Solar power, wind, biomass are cool, I am not against them per se. I am against the subsidy via FIT that is granted to producers of those renewables. That Renewable Energy Act of 2008 (RA 9513) is a huge energy cronyism engineered or inspired by various climate alarmist groups like the UN, WWF and Greenpeace, that will victimize Philippine-based energy consumers.


Foundation for Economic Freedom Opposes the Increase in Solar Installation Capacity Under the Feed-in-Tariff (FIT) Subsidy

1       We, the Foundation for Economic Freedom, firmly oppose the plan of the Department of Energy (DOE) to increase the installation target for solar energy from 50 Megawatts to 500 Megawatts (MW) under the Feed-in-Tariff Subsidy of PHP 9.80 per KWh on the pretext that the country has to build energy reserves in the summer months of 2015 and 2016.

We believe the DOE’s decision is illogical, arbitrary, and represents an unjust burden on Filipino electricity consumers.  It is illogical because while the perceived “emergency” is only during the summer months of 2015 and 2016, the decision will burden Filipino electricity consumers with additional power charges amounting to PHP 12 billion annually for the next 20 years, or a grand total of PHP 240 Billion pesos.  This gigantic burden is on top of the already approved subsidy for the existing installation targets for renewable energy that is conservatively estimated at PHP 8 billion pesos annually for the next 20 years.

Solar energy developers will enjoy a Feed-in-Tariff (“FIT”) rate of PHP 9.68/kWh for the 500 MW when the Wholesale Electricity Spot Market (WESM) rate is at least half of that.  The difference between the WESM rate and the FIT rate will be shouldered by the Filipino consumers.

We estimate that the total additional bill for Filipino consumers to be at least PHP 0.32/kW hour if the additional subsidies for the expanded solar installation capacity is taken into account.

Under the existing rules of the Feed-in-Tariff system, the renewable energy developers, including the solar energy producers, will enjoy a guaranteed rate of return of 16% per annum for the next 20 years.  The FIT rates are fixed for 20 years, irrespective of advances in technology and reductions in cost of capital equipment.

These developers will enjoy a greater amount of abnormal profits because the FIT rates calculated by the Energy Regulatory Commission two years ago may be too high given the drops in interest rates and the cost of capital equipment.

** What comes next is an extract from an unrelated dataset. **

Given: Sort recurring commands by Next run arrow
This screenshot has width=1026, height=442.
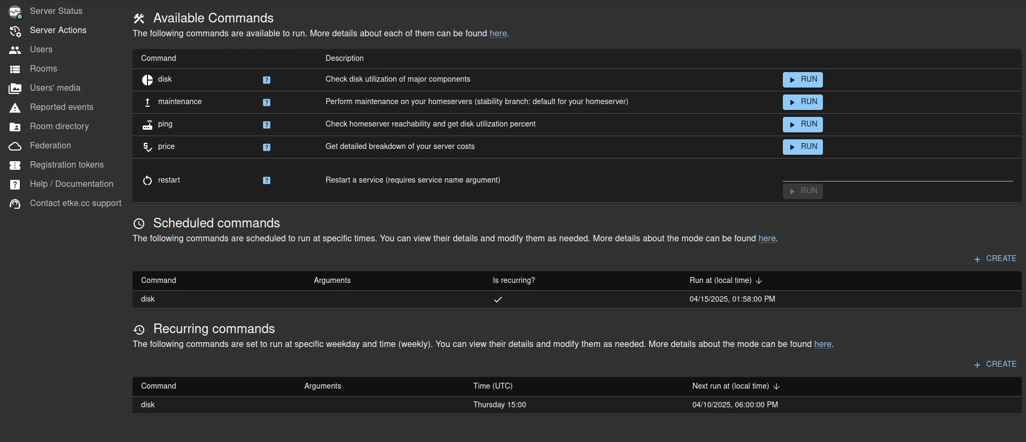Looking at the screenshot, I should (x=776, y=386).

The burden on Filipino consumers goes beyond the Feed-in-Tariff subsidy to Renewable Energy developers.  Solar is an intermittent power source:  it doesn’t generate power at night or when the sun is covered by clouds.  It has an efficiency rating of only 16 to 20%, which means that most of the time the equipment lies idle.  Because of its intermittent nature, the grid has to build additional reserves.  These additional energy reserves are added costs that will be passed on to the consumers.

The additional electricity costs will further lessen the competitiveness of Filipino manufacturers and cause job losses.

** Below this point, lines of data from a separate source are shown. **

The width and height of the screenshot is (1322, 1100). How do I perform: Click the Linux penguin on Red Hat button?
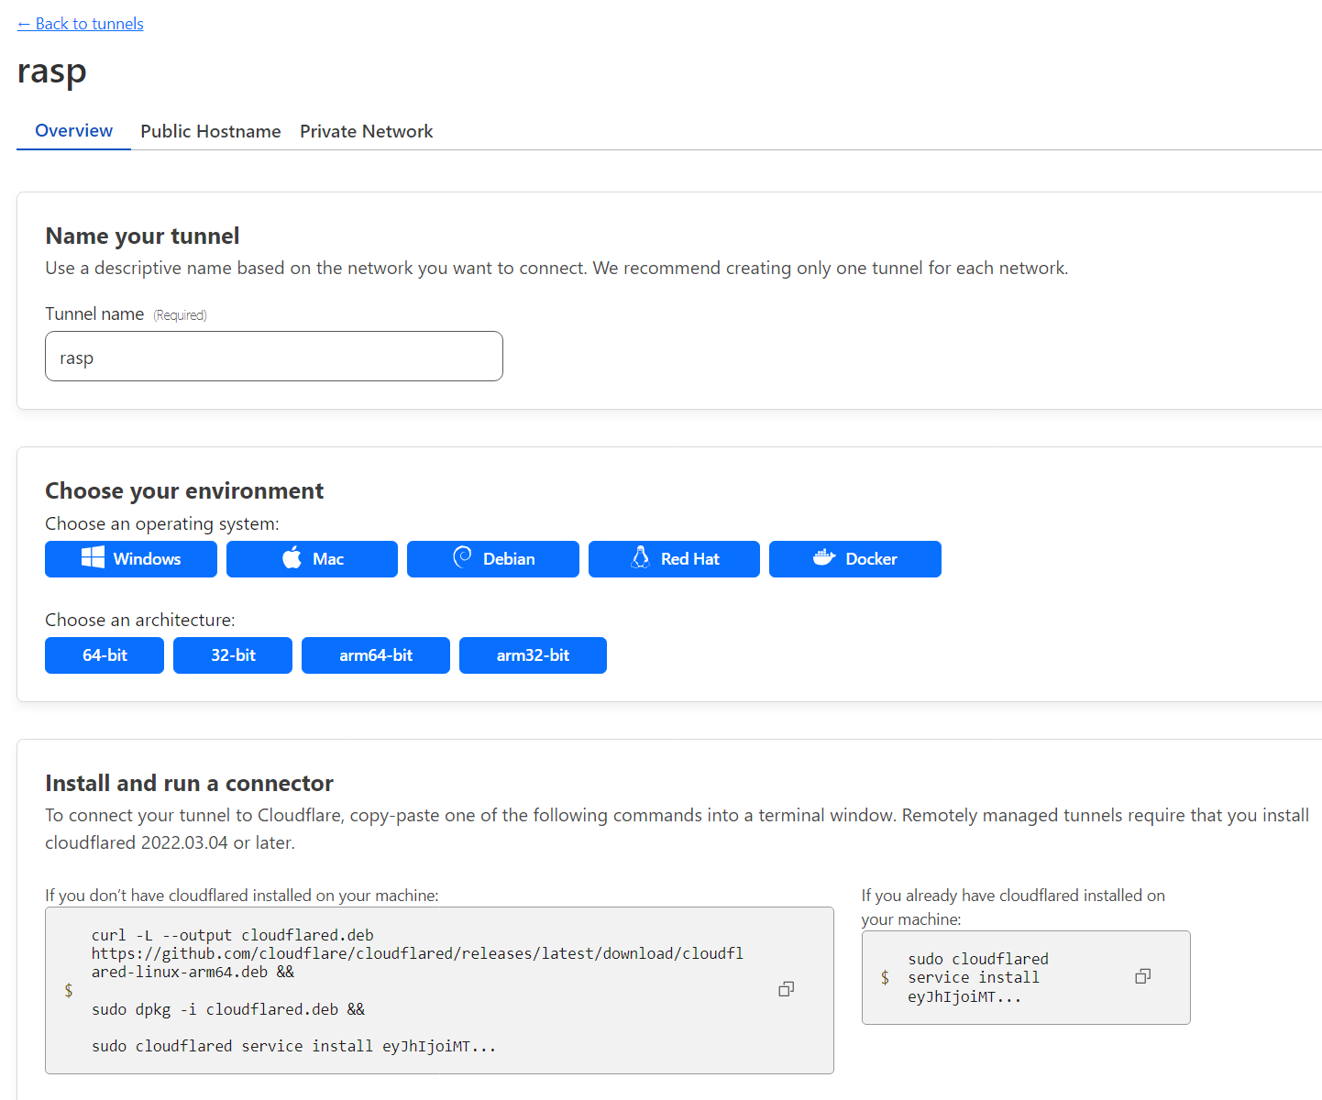pyautogui.click(x=640, y=558)
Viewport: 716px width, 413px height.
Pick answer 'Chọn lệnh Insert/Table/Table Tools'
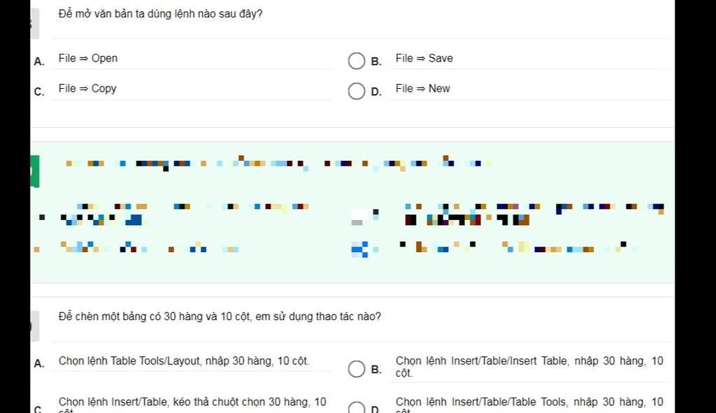click(x=529, y=406)

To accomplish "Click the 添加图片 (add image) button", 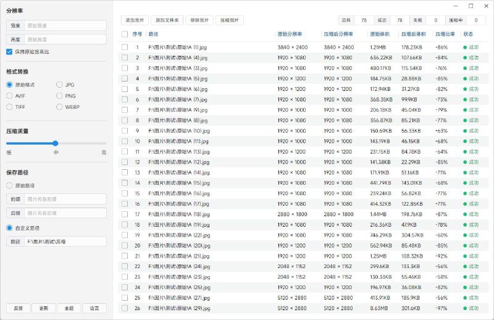I will (134, 20).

It is absurd that manufacturers and consumers have to bear  this additional onerous burden for the next 20 years to address a perceived problem that will last for a mere two months in 2015 and 2016 considering alternative solutions are possible and less expensive.  The plan of the Department of Energy will only fatten the profits of solar energy developers and their foreign equipment suppliers at the expense of Filipino consumers who must bear the additional unjust burden, which is effectively a tax, for the next 20 years.

We, the Foundation for Economic Freedom, are not against renewable energy per se, but against the obscene prices that must be borne by the Filipino consumers due to the exorbitant Feed-in-Tariff rates and duration (20 years) given to renewable energy developers.